Integration of $2$-form on the sphere using the stereographic projection

Question

Let $\omega$ be the $2$ form $\omega = x \, dy \wedge dz - y \, dx \wedge dz + z \, dx \wedge dy$ on $S^2$. I want to integrate $\int_{S^2} \omega$ using the definition, with the stereographic projection ${\varphi}^{- 1} : {\mathbb{R}}^2 \to S^2 \setminus \{(0 , 0 , 1)\}$ given by $$ {\varphi}^{- 1}(u , v) = \left(x = \frac{2 u}{1 + u^2 + v^2} , y = \frac{2 v}{1 + u^2 + v^2} , z = \frac{u^2 + v^2 - 1}{1 + u^2 + v^2}\right). $$ Then $$ \int_{S^2} \omega = \int_{{\mathbb{R}}^2} {\left({\varphi}^{- 1}\right)}^*(\omega). $$ I proceed to calculate ${({\varphi}^{- 1})}^*(\omega)$. It is $$ {\left({\varphi}^{- 1}\right)}^*(\omega) = x {\left({\varphi}^{- 1}\right)}^*(dy) \wedge {\left({\varphi}^{- 1}\right)}^*(dz) - y {\left({\varphi}^{- 1}\right)}^*(dx) \wedge {\left({\varphi}^{- 1}\right)}^*(dz) + z {\left({\varphi}^{- 1}\right)}^*(dx) \wedge {\left({\varphi}^{- 1}\right)}^*(dy). $$ For instance, $$ {\left({\varphi}^{- 1}\right)}^*(dx) = \frac{\partial x}{\partial u} \, du + \frac{\partial x}{\partial v} \, dv = \frac{2 (1 + u^2 + v^2) - 4 u^2}{{(1 + u^2 + v^2)}^2} \, du - \frac{4 u v}{{(1 + u^2 + v^2)}^2} \, dv $$ and similarly $$ {\left({\varphi}^{- 1}\right)}^*(dy) = - \frac{4 u v}{{(1 + u^2 + v^2)}^2} \, du + \frac{2 (1 + u^2 + v^2) - 4 v^2}{{(1 + u^2 + v^2)}^2} \, dv $$ and $$ {\left({\varphi}^{- 1}\right)}^*(dz) = 4 \left(\frac{u}{{(1 + u^2 + v^2)}^2} \, du + \frac{v}{{(1 + u^2 + v^2)}^2} \, dv\right). $$ We calculate now the exterior products: $$ x {\left({\varphi}^{- 1}\right)}^*(dy) \wedge {\left({\varphi}^{- 1}\right)}^*(dz) = - \frac{16 u^2}{{(1 + u^2 + v^2)}^4} \, du \wedge dv, $$ $$ - y {\left({\varphi}^{- 1}\right)}^*(dx) \wedge {\left({\varphi}^{- 1}\right)}^*(dz) = - \frac{16 v^2}{{(1 + u^2 + v^2)}^4} \, du \wedge dv, $$ $$ z {\left({\varphi}^{- 1}\right)}^*(dx) \wedge {\left({\varphi}^{- 1}\right)}^*(dy) = - 4 \frac{{(u^2 + v^2)}^2 - 2 (u^2 + v^2) + 1}{{(1 + u^2 + v^2)}^4} \, du \wedge dv. $$ Therefore $$ {\left({\varphi}^{- 1}\right)}^*(\omega) = \frac{4}{{(1 + u^2 + v^2)}^4} (- 2 u^2 - 2 v^2 - 1 - u^4 - 2 u^2 v^2 - v^4) \, du \wedge dv $$ if I did not have any mistake.
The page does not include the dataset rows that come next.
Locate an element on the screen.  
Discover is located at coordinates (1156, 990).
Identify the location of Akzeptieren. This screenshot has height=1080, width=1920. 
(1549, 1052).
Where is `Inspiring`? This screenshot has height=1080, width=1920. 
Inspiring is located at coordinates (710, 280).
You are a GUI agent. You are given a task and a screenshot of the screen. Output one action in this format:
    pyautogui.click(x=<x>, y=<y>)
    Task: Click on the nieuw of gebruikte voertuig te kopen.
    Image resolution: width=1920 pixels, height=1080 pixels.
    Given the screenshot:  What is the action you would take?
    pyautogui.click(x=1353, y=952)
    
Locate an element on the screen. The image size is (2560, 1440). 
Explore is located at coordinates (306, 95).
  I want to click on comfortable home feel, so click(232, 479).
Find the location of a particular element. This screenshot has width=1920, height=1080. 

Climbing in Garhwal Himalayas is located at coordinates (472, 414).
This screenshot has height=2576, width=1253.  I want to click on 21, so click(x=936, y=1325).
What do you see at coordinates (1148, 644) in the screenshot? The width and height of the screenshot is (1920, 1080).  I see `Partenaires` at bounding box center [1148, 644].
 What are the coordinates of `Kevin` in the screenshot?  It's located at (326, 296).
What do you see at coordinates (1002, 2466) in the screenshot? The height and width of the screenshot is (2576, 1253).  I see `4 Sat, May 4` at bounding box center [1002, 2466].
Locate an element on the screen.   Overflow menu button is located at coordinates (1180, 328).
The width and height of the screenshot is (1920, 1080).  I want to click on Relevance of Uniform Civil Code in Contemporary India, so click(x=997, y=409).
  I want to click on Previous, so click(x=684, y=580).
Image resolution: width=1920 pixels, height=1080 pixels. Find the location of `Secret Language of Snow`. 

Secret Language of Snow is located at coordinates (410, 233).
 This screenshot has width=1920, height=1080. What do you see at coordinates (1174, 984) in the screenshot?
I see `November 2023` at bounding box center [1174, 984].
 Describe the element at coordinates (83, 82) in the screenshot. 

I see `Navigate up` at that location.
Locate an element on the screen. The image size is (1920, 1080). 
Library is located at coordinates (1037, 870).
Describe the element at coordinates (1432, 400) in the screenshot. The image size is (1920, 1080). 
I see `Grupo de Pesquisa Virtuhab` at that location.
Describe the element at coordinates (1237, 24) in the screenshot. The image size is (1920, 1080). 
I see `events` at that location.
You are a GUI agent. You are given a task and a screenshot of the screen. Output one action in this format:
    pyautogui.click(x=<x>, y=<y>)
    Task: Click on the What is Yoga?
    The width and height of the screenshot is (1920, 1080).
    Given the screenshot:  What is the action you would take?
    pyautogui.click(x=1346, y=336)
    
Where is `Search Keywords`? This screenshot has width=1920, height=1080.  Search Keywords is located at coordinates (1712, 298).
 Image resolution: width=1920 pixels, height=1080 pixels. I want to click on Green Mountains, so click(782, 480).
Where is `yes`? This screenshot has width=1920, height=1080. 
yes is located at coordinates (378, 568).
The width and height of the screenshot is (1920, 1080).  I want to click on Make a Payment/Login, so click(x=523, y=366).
But how can I proceed with this expression? On the other hand, I know that the integral should be $4 \pi$.

Answer 1

Your results so far are actually all correct. To proceed, you just need to be a little less eager in expanding all the expressions, but opt for factoring more. In particular, the result for $(\phi^{-1})^* (z\, dx\wedge dy)$ can be factored. The numerator is actually just $4(u^2+v^2-1)^2$. When you add up the pullback of the other two terms, you are adding $16(u^2+v^2)$ to the numerator. Thus you get $4(u^2+v^2+1)^2$, which cancels neatly with the denominator.

Alternatively, if you are familiar enough with the expansion of $(x+y+z)^2$, you can recognize straight away that the numerator of your final result is $4(u^2+v^2+1)^2$.

To proceed with the integral, you can either convert the integral into polar coordinates in the $uv$-plane, or do it with trig substitutions. The former method is easier by far.